- **Prompt**:
In the entries below, find the lines with the word "computer" and copy them.
Segment Start: Data
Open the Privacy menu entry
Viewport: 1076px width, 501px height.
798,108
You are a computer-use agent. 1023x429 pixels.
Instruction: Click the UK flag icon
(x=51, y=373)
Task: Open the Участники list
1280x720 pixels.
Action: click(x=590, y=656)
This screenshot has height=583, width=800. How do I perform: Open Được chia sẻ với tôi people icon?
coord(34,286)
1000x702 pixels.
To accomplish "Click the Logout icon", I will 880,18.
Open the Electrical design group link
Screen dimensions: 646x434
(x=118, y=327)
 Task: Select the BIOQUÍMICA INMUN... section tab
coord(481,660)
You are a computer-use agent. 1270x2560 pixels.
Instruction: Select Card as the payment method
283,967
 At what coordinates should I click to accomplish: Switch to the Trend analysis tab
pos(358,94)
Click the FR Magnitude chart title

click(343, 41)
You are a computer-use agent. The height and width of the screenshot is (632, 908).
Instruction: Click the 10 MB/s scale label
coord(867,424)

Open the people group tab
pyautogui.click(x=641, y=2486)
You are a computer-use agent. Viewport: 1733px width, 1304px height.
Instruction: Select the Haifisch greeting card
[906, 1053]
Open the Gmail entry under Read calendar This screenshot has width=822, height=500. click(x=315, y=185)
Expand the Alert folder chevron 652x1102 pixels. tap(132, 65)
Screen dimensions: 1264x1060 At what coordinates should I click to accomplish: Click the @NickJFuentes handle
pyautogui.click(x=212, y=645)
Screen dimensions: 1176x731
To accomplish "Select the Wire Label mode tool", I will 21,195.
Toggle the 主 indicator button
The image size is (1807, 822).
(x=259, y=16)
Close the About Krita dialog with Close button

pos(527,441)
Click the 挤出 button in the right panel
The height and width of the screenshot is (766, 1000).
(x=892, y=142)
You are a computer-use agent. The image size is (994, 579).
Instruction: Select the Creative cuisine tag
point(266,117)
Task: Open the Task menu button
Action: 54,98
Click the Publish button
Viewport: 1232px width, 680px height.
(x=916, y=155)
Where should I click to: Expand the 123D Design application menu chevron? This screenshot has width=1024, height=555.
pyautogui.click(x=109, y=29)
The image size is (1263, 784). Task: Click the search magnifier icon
Segment End: Data
- **Solution to the exercise**:
You are a computer-use agent. 1023x429 pixels.
You are a computer-use agent. 1270x2560 pixels.
You are a computer-use agent. The height and width of the screenshot is (632, 908).
You are a computer-use agent. Viewport: 1733px width, 1304px height.
You are a computer-use agent. The image size is (994, 579).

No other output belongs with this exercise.